The checkpoint path will be whatever specified by the ModelCheckpoint callback. By default this will be lightning_logs/version_{version number}/epoch_{epoch number}.ckpt.
Hi, I need to define a checkpoint which is called 5 times during the training, how would I know inside the ModelCheckpoint, which iteration number this is ? thanks I appreciate an example, on how to save the model every k steps/epochs
In addition to what @goku said, you can get the log directory + version number with: trainer.logger.log_dir, so if you add what you want as a callback:
from pytorch_lightning.callbacks import Callback
class OnCheckpointSomething(Callback):
def on_save_checkpoint(self, trainer, pl_module):
save_path = f"{trainer.logger.log_dir}/checkpoints/epoch={trainer.current_epoch}.ckpt"
Also ModelCheckpoint has a method called format_checkpoint_name that is actually called when saving checkpoints and does the overall formatting. The callback itself can be accessed by trainer.checkpoint_callback
As an example, if you want to save the weights of your model before training, you can add the following hook to your LightningModule:
I believe this still does not answer the original question.
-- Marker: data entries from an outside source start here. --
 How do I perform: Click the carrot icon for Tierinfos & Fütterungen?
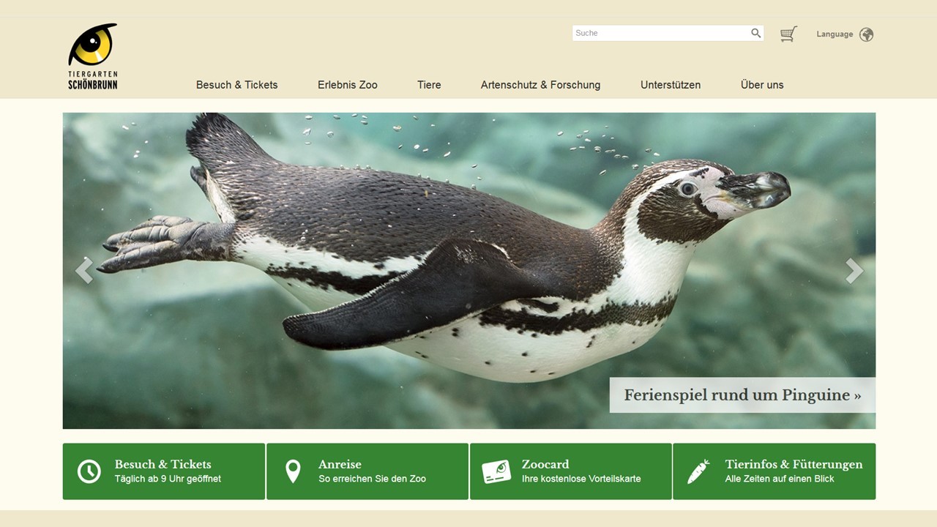coord(698,471)

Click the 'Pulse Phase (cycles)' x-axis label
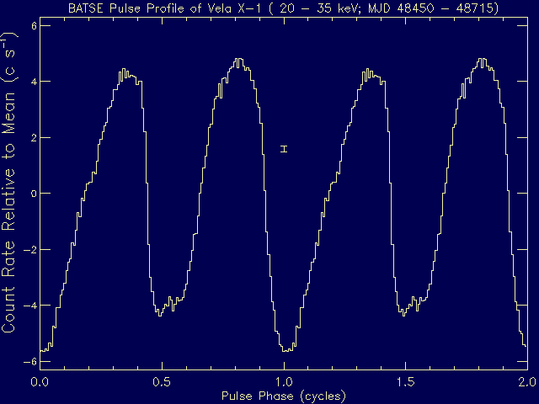283,395
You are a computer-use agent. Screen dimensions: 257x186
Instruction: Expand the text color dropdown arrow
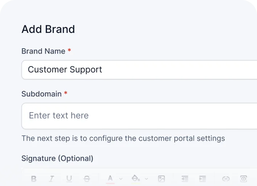tap(120, 179)
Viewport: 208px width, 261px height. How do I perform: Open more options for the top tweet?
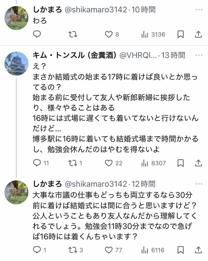199,10
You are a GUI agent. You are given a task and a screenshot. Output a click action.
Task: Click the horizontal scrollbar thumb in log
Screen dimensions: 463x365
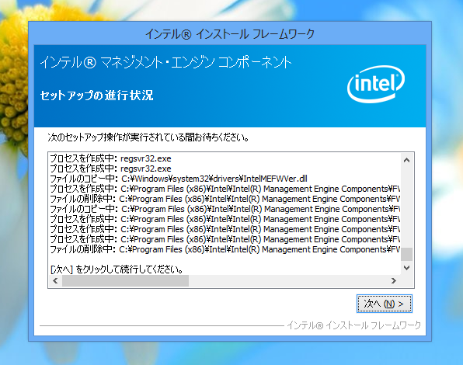coord(125,280)
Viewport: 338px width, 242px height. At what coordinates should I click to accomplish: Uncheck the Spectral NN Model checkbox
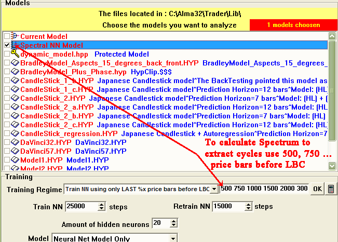pyautogui.click(x=6, y=45)
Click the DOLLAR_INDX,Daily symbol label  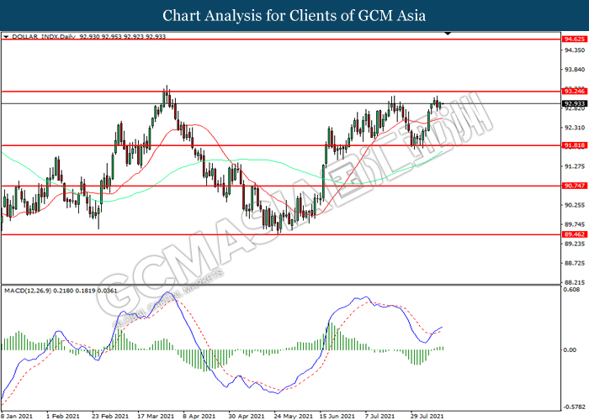point(42,38)
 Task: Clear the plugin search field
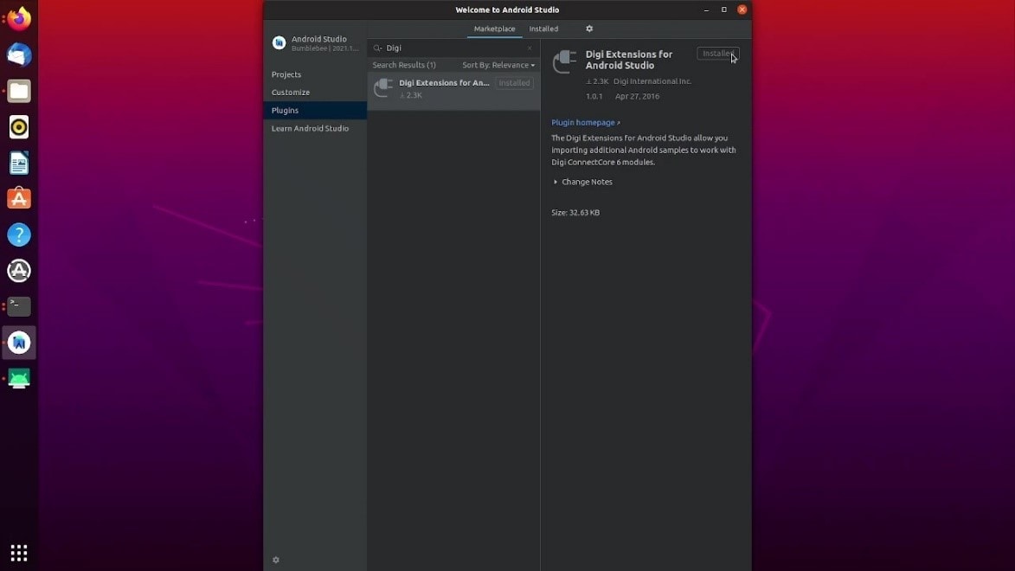pyautogui.click(x=530, y=48)
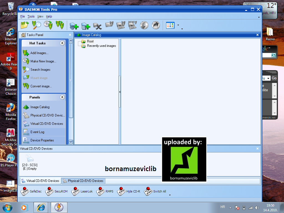Screen dimensions: 284x213
Task: Click the Make New Image disc toolbar icon
Action: (48, 25)
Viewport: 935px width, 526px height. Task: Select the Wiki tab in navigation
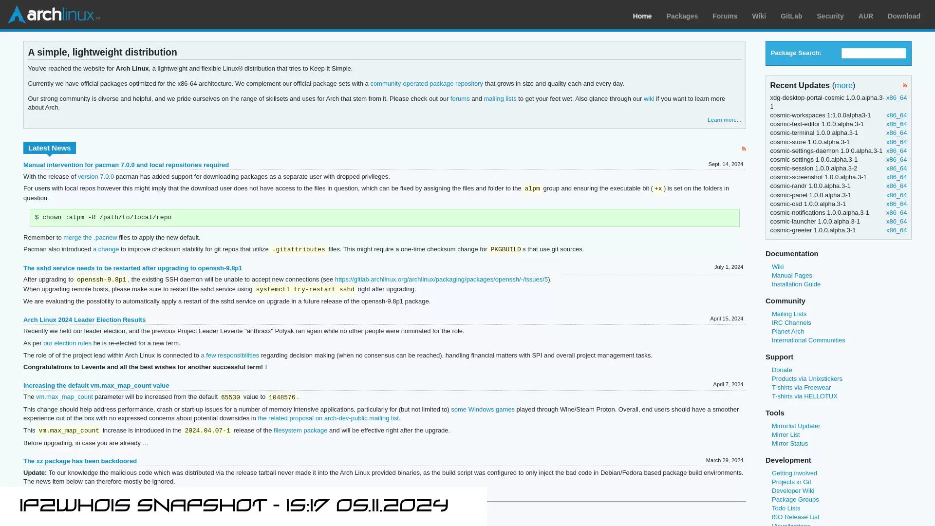coord(758,16)

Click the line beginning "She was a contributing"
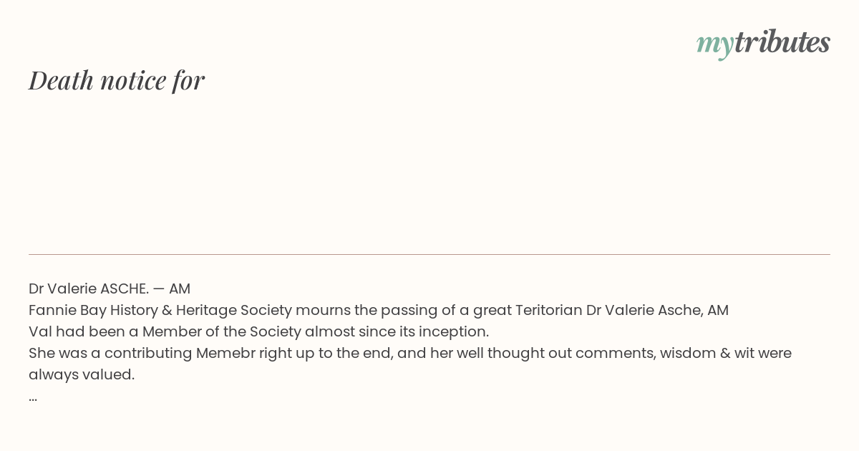coord(410,353)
When on_save_checkpoint is called, how do I tell if the checkpoint will be saved in self.best_model_path or self.last_model_path?
(In the very common case where we are saving both the best and the last model)
best model and last model path would be different if your best model is not your last model.
Model checkpoint callback will save the models in a folder like this - my/path/epoch=0-step=10.ckpt.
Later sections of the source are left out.